A similar moment followed the passing of her mother. Forer noticed an advertisement for Knute Nelson, which carried special significance.
“When I was a young girl, I applied for a scholarship and Knute Nelson gave me a very nice scholarship back when I graduated from high school,” she said. “It was just like OK, this was meant to be, I’m going to go into hospice at Knute Nelson and I have not regretted it since Day One.”
That was about a year and a half ago.
“The atmosphere and the teamwork and the support we give each other is so amazing and fulfilling,” she said. “Every patient has their own unique story, and I feel like hospice gives them the dignity they deserve for their life stories.”
More than a nurse – a friend
Patients have access to hospices nurses 24 hours a day, seven days a week. In this role, Forer does physical assessments and coordinates with a patient’s primary physician, but there is another facet – having a more personal connection with patients and their families.
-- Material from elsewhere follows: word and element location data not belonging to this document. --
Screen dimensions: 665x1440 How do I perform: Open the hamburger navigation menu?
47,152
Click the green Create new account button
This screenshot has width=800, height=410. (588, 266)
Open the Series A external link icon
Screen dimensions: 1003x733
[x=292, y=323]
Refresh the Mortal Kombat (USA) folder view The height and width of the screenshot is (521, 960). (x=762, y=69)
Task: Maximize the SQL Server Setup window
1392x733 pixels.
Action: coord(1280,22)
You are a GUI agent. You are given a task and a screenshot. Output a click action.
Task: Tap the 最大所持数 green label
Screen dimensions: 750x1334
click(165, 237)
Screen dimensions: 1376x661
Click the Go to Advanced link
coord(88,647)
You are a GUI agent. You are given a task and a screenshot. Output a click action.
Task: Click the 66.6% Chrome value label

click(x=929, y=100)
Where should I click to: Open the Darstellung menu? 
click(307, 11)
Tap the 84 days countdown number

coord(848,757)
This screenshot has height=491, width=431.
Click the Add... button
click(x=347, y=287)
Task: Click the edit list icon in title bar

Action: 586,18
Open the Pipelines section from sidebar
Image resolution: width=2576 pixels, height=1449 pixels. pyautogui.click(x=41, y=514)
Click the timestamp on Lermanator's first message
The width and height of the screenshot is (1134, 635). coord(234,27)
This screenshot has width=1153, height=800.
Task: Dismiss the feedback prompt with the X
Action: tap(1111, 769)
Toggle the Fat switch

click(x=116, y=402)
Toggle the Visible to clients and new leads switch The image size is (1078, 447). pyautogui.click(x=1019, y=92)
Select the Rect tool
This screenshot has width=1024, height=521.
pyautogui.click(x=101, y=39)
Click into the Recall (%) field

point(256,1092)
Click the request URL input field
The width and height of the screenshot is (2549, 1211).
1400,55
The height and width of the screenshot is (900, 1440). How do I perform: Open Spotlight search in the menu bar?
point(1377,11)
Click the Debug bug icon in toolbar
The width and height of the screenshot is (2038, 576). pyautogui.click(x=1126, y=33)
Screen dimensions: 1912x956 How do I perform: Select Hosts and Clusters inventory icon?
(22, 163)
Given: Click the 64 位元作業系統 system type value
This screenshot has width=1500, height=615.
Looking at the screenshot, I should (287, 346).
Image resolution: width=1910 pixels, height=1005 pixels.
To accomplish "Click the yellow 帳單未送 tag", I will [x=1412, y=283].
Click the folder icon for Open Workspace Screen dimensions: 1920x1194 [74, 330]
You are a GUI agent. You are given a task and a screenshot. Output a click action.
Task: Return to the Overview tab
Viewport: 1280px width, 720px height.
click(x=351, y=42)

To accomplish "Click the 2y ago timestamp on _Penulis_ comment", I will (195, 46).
“I had a very dear patient who was 93 years young and we both loved nature and birds,” she said. “We were friends, truly friends.”
Over a Zoom call during the pandemic, Pam and the patient had made plans to have a pizza party when they could see each other again. “We had a pizza party and it was lovely,” she said.
Shortly after, the patient started to decline. “I reassured her that I would be there for her and make sure that she was comfortable. I told her, whenever I see a pileated woodpecker, I’m going to think of you,” Forer explained. “And by gosh, that day that she died, what did I see? A pileated woodpecker.”
A place for peace
Another benefit to hospice is the support it provides families. Forer has experienced it on both sides, as a nurse and as a daughter.
“I recently lost my dad. He had a long hospitalization and then developed pneumonia,” she said. “I took one look at my dad when he was discharged and I knew. I said, ‘Dad, what do you want?’ And he said, ‘I have to be comfortable and I miss your mom. I want to see her again.’ ”
Her father chose Knute Nelson Hospice.
“Once he was on hospice, he slept for the first time in three weeks – for five hours – with the comfort medication that we were able to give him and he woke up and he said, ‘This is wonderful.’ And that, the peace in his face, I knew it was just such the right thing to do,” she said.
For Forer, hospice has done more than provide a rewarding career change.
“I learned more about me and my place in the world doing this kind of work. And how humbling it is and how thankful I am for what I have in my life,” she said. “When I take care of all these patients, they teach me so much.”